Good question! No, the cursory awareness of the fields comes from the cursory research. I use the term “mindsets” to refer to modes of thinking that pay attention to different aspects of reality. All mindsets involve the mental processes of guessing (iterating through hypotheses) and checking (assigning a hypothesis a relative probability based on how well it matches one’s current model of reality). Different mindsets are defined based on which of those processes are emphasized.
There are four primary mindsets.
Synthesis mindset emphasizes guessing: it evolves ideas and sees possibility. You may also call it imagination. People use synthesis for many things, because there’s not much you can do unless you look at the possibilities first. It helps us brainstorm, conjecture, look at options, et cetera.
Analysis mindset emphasizes checking: it evaluates ideas and sees consistency. It’s important for figuring out how things work and why things happen.
Organization mindset emphasizes both: it allocates effort and sees priority. It helps us make decisions that make the most of what we have.
Operation mindset emphasizes neither: it shapes effort and sees trajectory. You may also call it intuition. It helps us navigate the physical world and get a sense of what’s going to happen in familiar situations without spending as much time and effort to figure it out the explicit way.
There are secondary mindsets (semantics, empathy, tactics, and strategy) which are almost as important as the primary mindsets, a zeroth mindset (observation) that helps us suspend assumptions and take a step back, and all sorts of peripheral and composite mindsets that give us a place to start approaching any sort of problem.
To address the issue with the “mindsets” you may have found online, when people have the mindsets I describe above, they can accomplish things and prove to themselves what they’re capable of.
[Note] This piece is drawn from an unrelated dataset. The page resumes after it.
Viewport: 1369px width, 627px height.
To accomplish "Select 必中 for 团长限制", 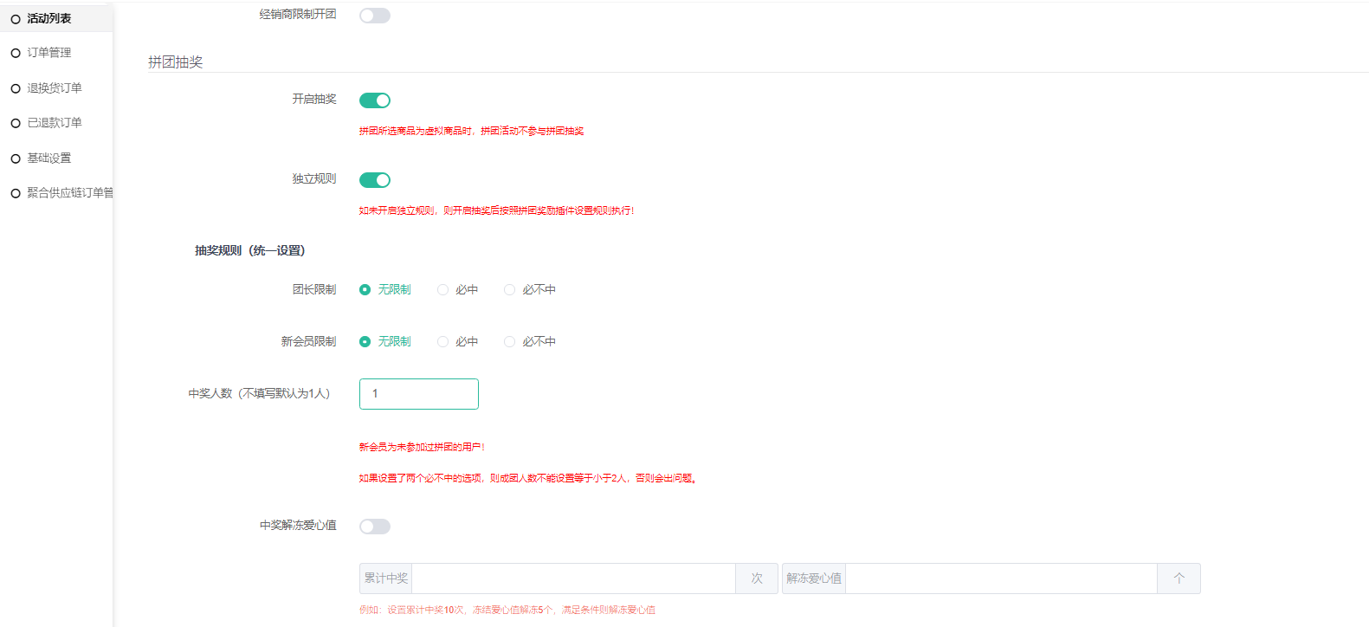I will tap(443, 290).
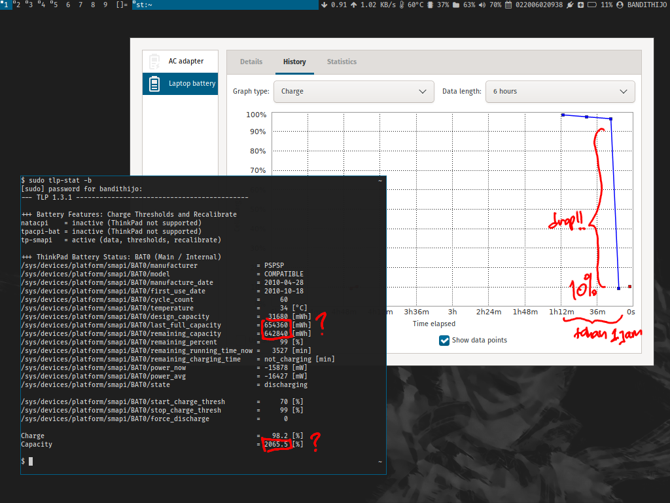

They can develop genuine confidence and a real sense of their importance and value. Does that make more sense?
Yes it does and thank you for your detailed response. Your explanation of mindsets is somewhat different from the rather limited definitions I found which could be boiled down to “lived experience”.
What you outlined is similar to the goal I had when I taught Economics. It was frustrating that students wanted a simple answer to all questions instead of having to evaluate the implications of competing variables that might impact a system at any given time.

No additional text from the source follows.